Wczoraj tj. 25.05.2014, miałem okazję „uczestniczyć” w I Amatorskim turnieju MMA, poniżej moja odczucia na temat tego typu turniejów.
Uczestniczę jako zawodnik/sędzia/trener w galach Gladiator Arena od 1 edycji, kiedy to nikomu jeszcze nieznany Wojciech Antczak postanowił zorganizować galę, wtedy jeszcze nie nosiła ona pierwotnej nazwy. Z lokalnej gali, z edycji na edycję, Wojtek zapraszał coraz lepsze nazwiska, a na ostatniej odsłonie odbyła się nawet walka o pas w której udział wzięli Łukasz Sajewski i Kamil Gniadek. Przez jego gale przewijały się takie nazwiska jak: Marcin Lasota, Michał Gutowski, Marcin Tybura, Mariusz Abramiuk, Krzysztof Klaczek, Kamil Szymuszowski, Leszek Kulik, Sebastian Romanowski, Albert Odzimkowski.
Gale organizowane przez Andzię stoją na wysokim poziomie, kolejnym wyzwaniem były więc zawody amatorskie.

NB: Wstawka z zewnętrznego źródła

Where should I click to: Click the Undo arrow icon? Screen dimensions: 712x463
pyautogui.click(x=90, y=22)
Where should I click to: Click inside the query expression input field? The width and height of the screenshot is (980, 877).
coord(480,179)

Początkowo turniej miał odbyć się w Pyrzycach, z powodu małej frekwencji, organizator przeniósł imprezę kilka kilometrów dalej, by zmniejszyć koszty wynajmu sali itp. Ukłon z mojej strony w kierunku organizatora, na jego miejscu wielu ludzi po prostu odwołałoby imprezę z powodu wyjścia na zero (takie mamy czasy każdy chce zarobić, a tutaj widać, że idea sportu jest ponad podziałami i finansami).
Choć były to raczej kameralne zawody bo wystartowało tylko, a może i aż 31 zawodników (na 1 ALMMA było ich ponoć 15). Pierwsza walka rozpoczęła się o godzinie 10, a ostania skończyła o 14:20. Zawody były rozgrywane w klatce. Walczono w 2 formułach: pierwszego kroku (bez uderzeń na głowę w parterze, bez dźwigni skrętnych na nogi oraz bez łokci) i w formule full contact (bez łokci). Podczas 4 godzin zmagań odbyło się 35 walk. tylko jedna walka skończyła się K.O., 7-8 przez decyzję reszta walk została rozstrzygnięta w parterze.

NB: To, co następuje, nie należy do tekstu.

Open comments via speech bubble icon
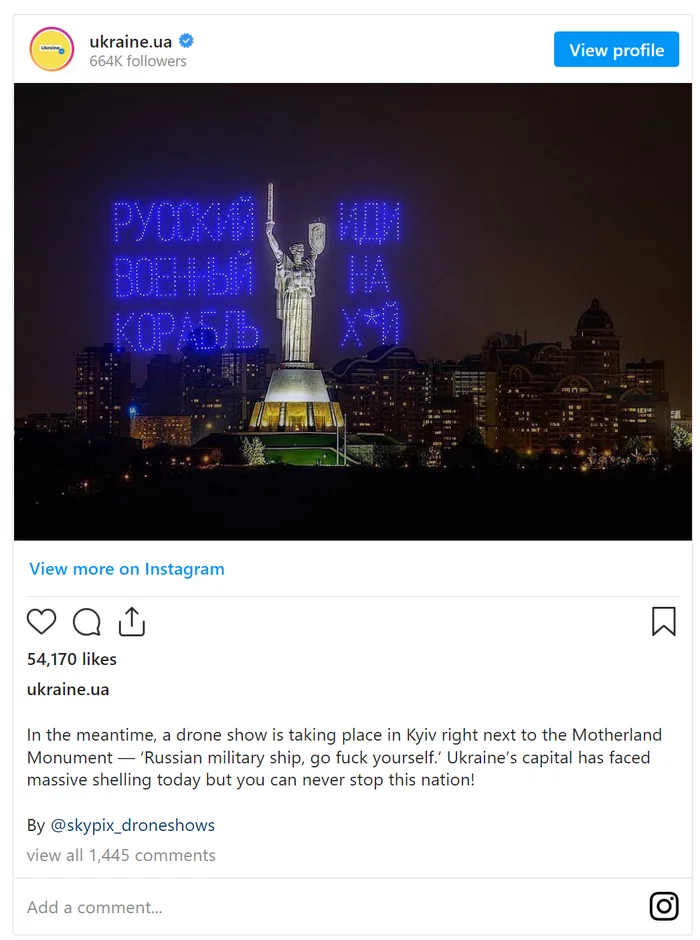click(x=87, y=622)
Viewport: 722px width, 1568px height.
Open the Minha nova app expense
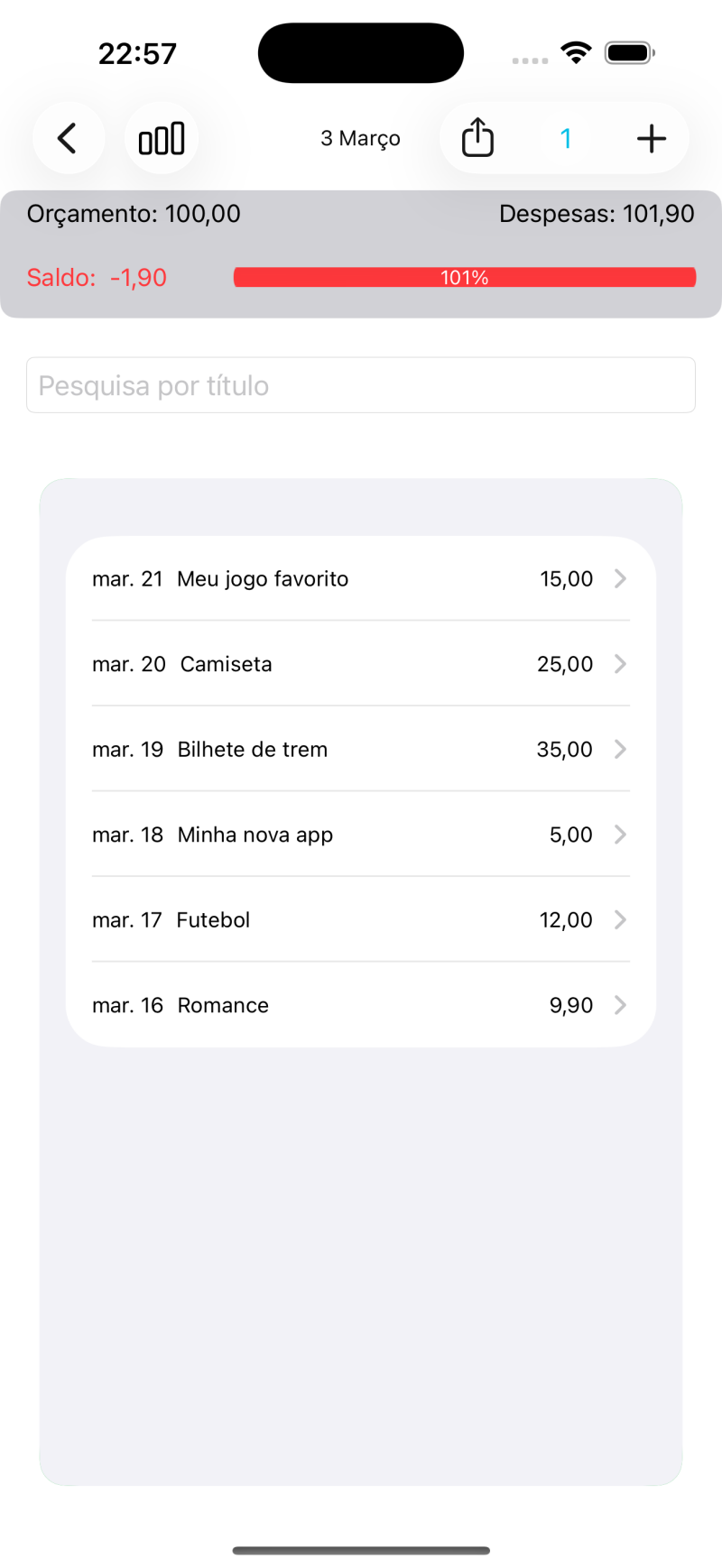tap(255, 835)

Na trybunach można było zobaczyć matki z dziećmi, a zawody oficjalnie otworzył przedstawiciel Rady Miasta.
Wszyscy zawodnicy dostali pamiątkowe medale i dyplomy oraz koszulkę, warto też dodać, że każdy dostał bon na obiad w ramach opłaty startowej. Większość chce znaleźć dziurę w całym, a ja tym razem pozostanę przy samych plusach, bo było ich znacznie więcej.

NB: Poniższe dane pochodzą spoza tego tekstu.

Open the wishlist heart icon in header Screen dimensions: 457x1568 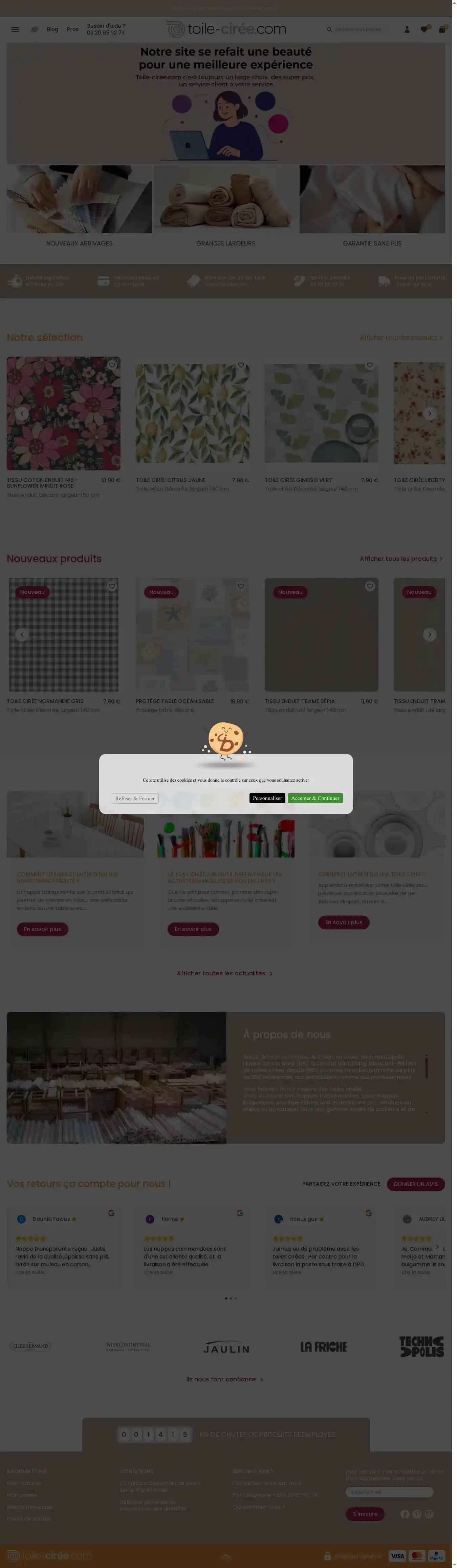pos(424,29)
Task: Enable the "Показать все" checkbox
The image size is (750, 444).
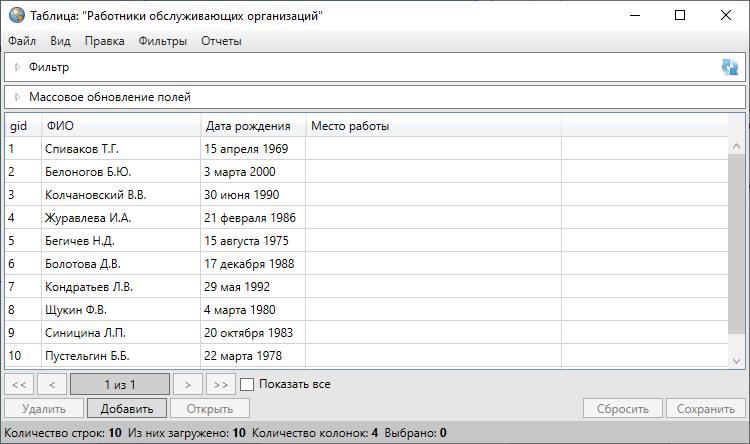Action: 248,384
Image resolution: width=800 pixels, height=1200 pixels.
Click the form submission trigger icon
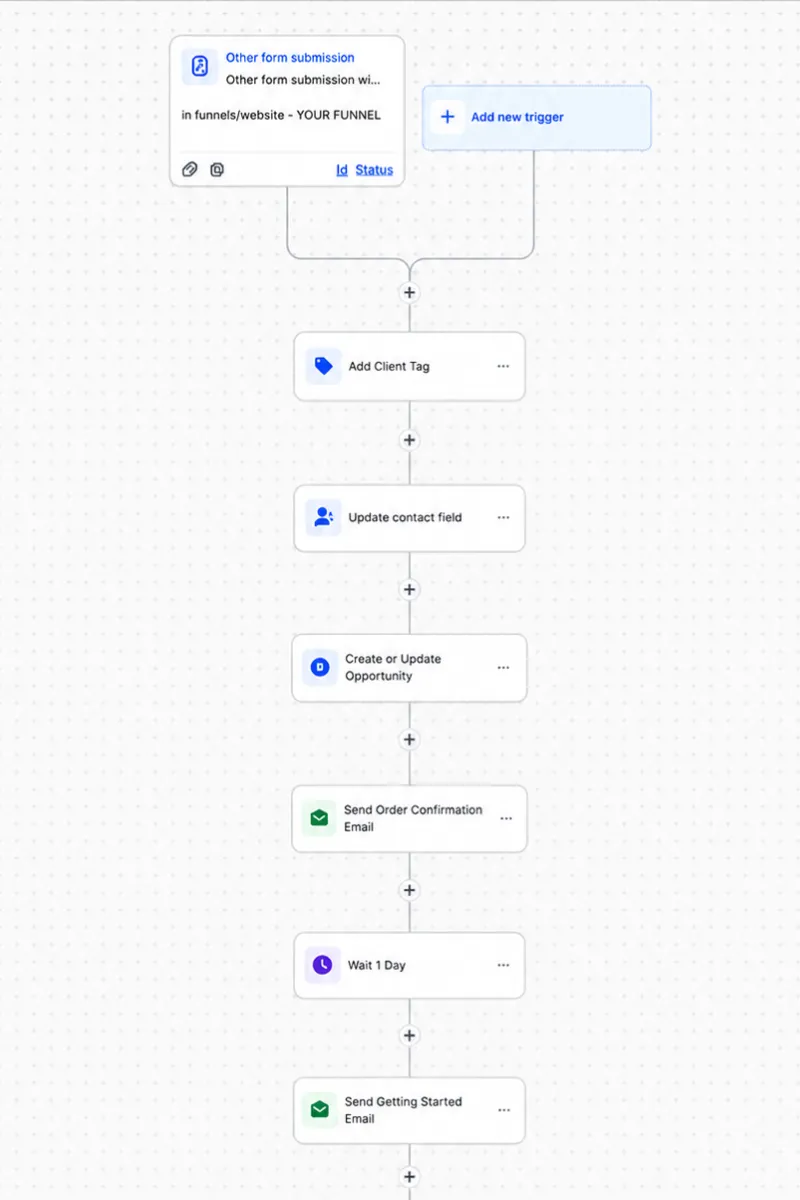[200, 67]
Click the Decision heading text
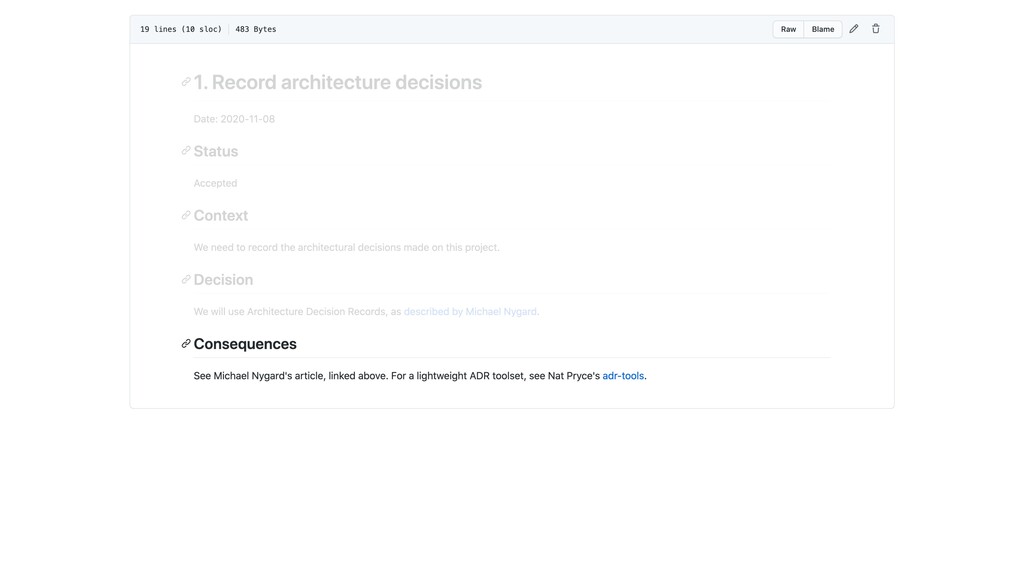 coord(223,280)
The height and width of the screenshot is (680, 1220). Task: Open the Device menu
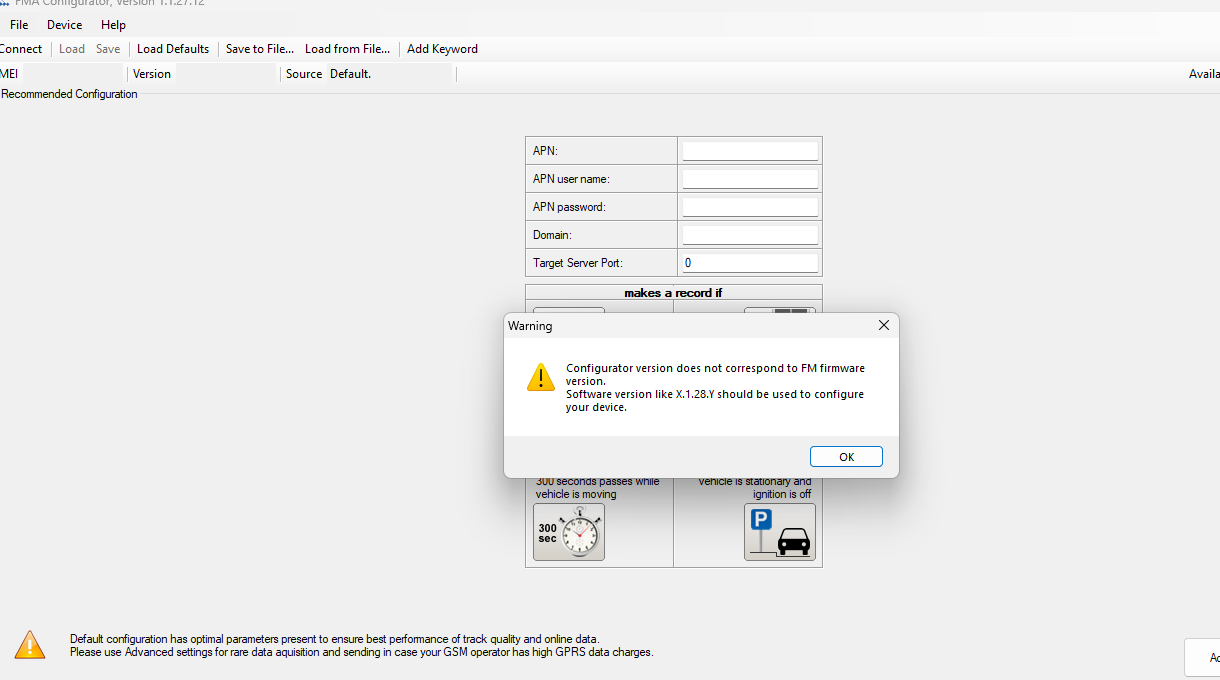coord(65,25)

To kolejna edycja Amatorskiego MMA w naszym rejonie, ostatnio Puchar Areny Berserkerów. Większość amatorskich zawodów MMA odbywa się w centralnej i dalej na wschód Polsce. Ubogość tego typu zawodów na naszym rejonie jest dość uciążliwa, nie każdego stać na przejazd całej Polski, opłatę noclegu i startowego, więc wielu rezygnuje z tego typu rywalizacji, ze względów finansowych. Na początku czerwca kolejne amatorskie zawody MMA, tym razem w Luboniu.
Zawsze będę za tego typu turniejami i nieważne czy zgłosi się 5-ciu czy 150-ciu zawodników, każde tego typu zawody to szansa na pokazanie się, zdobycie doświadczenia, zarażenie bakcylem nowej osoby i pokazanie, że MMA to wcale nie jest walka bez reguł tylko sport, a rywalizacja wymaga od zawodników posiadania umiejętności technicznych i cech motorycznych na najwyższym poziomie, wszechstronności i twardego charakteru, czyli to co cechuje prawdziwy sport.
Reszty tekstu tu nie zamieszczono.